FP Of kevjuma's site

XXX.kevjumba.com. This site has virus according to yesterdays defintions according to EST…

virus total reports it clean,

Virustotal is just a reputation scan…it does not scan for infection on website
Usless You download the html and scan that

http://sitecheck.sucuri.net/results/Kevjumba.com

Avast isn’t alone in finding it infected/suspect Sucuri (image1) AVG Threat Labs (image2).

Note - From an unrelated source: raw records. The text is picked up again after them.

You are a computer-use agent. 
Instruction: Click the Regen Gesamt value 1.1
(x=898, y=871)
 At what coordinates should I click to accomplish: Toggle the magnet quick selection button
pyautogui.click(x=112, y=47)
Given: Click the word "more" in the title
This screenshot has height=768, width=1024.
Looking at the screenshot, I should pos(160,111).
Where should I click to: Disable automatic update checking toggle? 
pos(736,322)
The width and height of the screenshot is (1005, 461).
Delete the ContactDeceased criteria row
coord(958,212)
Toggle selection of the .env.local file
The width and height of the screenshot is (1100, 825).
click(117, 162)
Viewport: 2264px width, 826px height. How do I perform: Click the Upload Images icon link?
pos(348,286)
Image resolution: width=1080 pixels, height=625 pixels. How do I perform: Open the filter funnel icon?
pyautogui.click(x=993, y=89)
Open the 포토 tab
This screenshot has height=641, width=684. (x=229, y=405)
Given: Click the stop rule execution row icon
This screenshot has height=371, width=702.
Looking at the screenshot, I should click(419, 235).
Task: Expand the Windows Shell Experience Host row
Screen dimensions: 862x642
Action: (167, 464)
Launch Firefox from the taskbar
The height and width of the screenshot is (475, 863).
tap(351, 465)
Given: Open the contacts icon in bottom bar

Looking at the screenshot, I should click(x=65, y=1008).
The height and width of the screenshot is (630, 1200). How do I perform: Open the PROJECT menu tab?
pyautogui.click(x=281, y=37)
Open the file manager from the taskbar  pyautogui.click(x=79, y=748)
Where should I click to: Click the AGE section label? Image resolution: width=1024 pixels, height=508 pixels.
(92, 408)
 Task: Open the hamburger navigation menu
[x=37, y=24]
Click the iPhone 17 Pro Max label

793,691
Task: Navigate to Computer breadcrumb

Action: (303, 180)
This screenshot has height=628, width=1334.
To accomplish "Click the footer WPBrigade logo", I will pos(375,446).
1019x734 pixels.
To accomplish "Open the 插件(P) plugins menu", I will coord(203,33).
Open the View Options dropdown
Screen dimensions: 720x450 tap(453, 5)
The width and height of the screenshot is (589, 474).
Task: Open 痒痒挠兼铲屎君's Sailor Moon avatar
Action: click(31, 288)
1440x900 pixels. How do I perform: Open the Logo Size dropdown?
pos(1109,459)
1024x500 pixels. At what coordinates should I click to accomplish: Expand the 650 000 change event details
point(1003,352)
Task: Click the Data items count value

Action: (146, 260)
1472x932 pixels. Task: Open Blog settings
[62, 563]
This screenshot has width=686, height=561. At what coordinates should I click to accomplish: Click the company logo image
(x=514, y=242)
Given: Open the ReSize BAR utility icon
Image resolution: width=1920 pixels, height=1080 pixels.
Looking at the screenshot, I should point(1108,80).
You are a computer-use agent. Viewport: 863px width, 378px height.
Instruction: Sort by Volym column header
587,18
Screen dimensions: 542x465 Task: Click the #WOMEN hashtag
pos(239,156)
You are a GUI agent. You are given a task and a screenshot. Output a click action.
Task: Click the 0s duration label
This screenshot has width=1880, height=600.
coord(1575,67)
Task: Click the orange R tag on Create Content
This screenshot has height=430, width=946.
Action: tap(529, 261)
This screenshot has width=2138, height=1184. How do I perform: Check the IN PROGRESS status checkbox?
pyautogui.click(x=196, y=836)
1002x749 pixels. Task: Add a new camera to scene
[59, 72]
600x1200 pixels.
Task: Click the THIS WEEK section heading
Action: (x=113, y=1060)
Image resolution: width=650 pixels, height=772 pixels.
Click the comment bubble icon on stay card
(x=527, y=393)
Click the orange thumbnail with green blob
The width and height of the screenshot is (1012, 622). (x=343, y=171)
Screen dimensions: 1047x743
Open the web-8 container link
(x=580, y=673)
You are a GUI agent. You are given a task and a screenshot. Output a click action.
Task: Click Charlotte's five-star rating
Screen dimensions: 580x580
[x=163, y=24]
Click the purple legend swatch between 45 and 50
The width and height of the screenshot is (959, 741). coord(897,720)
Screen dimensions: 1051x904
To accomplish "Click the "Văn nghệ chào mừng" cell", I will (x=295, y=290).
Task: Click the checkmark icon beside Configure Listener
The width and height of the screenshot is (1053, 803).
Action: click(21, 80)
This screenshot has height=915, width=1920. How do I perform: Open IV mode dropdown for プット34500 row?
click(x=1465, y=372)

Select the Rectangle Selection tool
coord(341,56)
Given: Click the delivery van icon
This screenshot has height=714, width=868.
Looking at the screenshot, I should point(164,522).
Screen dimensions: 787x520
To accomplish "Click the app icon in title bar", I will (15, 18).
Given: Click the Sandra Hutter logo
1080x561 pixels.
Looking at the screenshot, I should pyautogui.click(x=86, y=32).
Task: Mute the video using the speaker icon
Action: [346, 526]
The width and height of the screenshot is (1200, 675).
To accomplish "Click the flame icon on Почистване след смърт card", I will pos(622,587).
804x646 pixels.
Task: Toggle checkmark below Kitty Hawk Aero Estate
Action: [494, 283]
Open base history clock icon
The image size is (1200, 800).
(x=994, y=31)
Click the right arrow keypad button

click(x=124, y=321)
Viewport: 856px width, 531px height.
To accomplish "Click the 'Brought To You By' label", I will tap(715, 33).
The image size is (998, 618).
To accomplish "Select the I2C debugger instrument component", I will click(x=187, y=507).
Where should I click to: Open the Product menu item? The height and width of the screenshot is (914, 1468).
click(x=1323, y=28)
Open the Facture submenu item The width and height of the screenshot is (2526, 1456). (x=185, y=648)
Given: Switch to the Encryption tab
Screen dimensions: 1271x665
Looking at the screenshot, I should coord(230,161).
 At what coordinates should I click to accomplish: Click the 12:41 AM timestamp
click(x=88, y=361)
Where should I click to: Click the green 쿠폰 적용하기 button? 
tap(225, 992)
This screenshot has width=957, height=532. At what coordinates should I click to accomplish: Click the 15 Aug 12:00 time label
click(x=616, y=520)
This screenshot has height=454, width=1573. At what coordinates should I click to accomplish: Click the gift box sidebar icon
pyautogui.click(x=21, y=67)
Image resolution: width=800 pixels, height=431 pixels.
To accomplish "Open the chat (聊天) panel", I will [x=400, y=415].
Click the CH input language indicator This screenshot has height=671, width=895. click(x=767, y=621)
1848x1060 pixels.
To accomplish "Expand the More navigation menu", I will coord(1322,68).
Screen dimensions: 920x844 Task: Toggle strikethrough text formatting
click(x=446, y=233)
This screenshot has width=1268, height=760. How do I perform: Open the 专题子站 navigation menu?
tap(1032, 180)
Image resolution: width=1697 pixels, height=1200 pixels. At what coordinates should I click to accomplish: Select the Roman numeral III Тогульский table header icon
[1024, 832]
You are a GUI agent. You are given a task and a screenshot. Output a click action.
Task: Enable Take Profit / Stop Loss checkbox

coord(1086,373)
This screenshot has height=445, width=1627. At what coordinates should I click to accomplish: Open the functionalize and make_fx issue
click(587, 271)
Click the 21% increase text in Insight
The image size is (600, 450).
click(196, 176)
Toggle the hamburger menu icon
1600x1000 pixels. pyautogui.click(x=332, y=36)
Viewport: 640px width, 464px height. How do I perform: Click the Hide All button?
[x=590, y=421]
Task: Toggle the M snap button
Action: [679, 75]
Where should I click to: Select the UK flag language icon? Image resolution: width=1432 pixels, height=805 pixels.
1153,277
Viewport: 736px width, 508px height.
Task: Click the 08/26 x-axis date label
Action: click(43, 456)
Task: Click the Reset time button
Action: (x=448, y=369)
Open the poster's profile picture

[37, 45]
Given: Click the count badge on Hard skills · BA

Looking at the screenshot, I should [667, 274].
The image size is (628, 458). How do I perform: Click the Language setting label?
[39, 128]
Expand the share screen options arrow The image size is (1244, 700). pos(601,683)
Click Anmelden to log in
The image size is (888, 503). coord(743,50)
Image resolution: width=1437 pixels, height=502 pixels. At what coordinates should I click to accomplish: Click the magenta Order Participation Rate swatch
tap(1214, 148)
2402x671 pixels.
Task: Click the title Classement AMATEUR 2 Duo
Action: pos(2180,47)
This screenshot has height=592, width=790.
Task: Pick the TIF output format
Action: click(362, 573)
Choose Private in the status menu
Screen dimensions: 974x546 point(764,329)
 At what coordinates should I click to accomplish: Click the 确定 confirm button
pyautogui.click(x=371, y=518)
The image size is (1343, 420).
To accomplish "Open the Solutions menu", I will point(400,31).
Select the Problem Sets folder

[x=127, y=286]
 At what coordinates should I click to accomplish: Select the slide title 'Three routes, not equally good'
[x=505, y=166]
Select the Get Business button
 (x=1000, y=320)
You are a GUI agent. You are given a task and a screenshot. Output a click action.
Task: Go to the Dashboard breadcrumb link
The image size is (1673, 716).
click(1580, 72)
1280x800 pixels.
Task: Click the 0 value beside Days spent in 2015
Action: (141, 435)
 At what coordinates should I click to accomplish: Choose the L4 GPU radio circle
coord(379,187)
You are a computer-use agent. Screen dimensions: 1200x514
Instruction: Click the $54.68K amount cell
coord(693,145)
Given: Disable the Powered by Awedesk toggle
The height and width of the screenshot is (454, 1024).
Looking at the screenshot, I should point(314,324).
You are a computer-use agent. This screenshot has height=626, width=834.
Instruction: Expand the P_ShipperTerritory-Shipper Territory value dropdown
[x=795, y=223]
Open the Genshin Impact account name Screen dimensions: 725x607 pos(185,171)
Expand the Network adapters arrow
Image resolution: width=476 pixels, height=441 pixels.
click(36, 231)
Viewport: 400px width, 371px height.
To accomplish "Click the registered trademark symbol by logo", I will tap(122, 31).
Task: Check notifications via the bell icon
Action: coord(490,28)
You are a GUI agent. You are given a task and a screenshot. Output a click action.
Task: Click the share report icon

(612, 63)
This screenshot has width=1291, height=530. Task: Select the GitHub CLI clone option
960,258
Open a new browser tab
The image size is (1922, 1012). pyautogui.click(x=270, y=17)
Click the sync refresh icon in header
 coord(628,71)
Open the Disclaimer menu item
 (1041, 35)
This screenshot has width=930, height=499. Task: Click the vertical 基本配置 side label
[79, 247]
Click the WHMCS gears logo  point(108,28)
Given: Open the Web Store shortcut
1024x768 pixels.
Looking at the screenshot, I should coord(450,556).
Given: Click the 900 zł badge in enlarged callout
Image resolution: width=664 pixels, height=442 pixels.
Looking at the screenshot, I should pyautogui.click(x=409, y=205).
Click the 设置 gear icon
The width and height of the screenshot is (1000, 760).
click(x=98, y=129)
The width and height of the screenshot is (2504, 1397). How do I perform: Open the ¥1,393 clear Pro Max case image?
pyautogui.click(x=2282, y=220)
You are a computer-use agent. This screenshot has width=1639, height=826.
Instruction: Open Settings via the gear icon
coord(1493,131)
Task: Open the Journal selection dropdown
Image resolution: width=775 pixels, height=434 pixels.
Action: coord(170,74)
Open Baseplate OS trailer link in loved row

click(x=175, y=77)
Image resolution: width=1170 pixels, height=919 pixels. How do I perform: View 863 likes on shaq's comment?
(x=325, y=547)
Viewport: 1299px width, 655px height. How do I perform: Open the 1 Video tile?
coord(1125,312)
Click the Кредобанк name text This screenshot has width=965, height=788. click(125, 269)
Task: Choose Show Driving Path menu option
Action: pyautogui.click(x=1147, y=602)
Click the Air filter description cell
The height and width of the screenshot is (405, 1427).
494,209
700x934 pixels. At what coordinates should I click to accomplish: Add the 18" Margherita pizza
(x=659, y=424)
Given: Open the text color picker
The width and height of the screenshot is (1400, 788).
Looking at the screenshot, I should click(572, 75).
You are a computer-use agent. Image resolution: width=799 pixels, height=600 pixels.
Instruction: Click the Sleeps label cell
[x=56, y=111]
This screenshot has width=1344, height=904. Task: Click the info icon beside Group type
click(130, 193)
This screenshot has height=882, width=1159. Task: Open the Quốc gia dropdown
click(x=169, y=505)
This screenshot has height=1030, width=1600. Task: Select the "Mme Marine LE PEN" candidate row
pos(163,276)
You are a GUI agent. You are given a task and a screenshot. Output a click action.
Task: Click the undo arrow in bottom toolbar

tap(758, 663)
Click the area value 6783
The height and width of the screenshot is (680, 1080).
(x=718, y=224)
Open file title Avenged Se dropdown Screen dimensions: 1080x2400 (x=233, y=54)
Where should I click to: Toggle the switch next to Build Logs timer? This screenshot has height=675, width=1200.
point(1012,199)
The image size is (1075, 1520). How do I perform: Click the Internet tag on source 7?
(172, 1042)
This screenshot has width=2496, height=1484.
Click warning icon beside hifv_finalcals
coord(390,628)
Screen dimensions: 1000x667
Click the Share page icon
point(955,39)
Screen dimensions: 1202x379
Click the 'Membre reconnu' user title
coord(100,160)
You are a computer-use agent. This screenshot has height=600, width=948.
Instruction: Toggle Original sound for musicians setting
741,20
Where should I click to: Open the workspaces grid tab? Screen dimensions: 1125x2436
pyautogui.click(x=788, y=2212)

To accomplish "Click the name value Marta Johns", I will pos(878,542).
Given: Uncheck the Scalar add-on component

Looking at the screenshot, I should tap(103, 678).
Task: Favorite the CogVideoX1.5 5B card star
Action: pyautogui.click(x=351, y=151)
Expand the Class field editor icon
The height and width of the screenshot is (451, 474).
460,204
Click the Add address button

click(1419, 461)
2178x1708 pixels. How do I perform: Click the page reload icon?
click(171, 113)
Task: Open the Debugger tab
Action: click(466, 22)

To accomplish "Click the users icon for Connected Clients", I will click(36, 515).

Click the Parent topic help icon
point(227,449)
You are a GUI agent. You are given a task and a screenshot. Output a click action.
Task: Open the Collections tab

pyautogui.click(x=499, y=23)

The alert is on (image3) and may be a wordpress exploit, sending the page to virustotal only gets a few detections, mainly avast and Kaspersky (as gdata also uses avast as one of its two scanners), https://www.virustotal.com/file/b1f9c4234e61e59efc00e1d066c9976bff66820cc4dbfe8da9b4ac181328ad37/analysis/1333398643/. The fact that there is a low detection rating isn’t unusual, avast is very hot on script exploits, etc.

malware is located in the js file seen by sucuri…so you can change the topic title :wink:

https://www.virustotal.com/file/b1f9c4234e61e59efc00e1d066c9976bff66820cc4dbfe8da9b4ac181328ad37/analysis/1333398962/

That website has a Phoenix exploit kit 8)

Anthony

See: htxp://urlquery.net/report.php?id=37253 (but no alerts given)
Also we can state the results of this diagnostic site is at least questionable: htxp://www.mbi-connexion.com/securite/diagnostic/k–kevjumba.com

polonus

avg is reporting it has a phoneix exploit kit.

Hi adotd,

You do not have to repeat that.

Urlquery dot net normally give alerts when blacole requests etc. are being made.
Site could have had that response,

polonus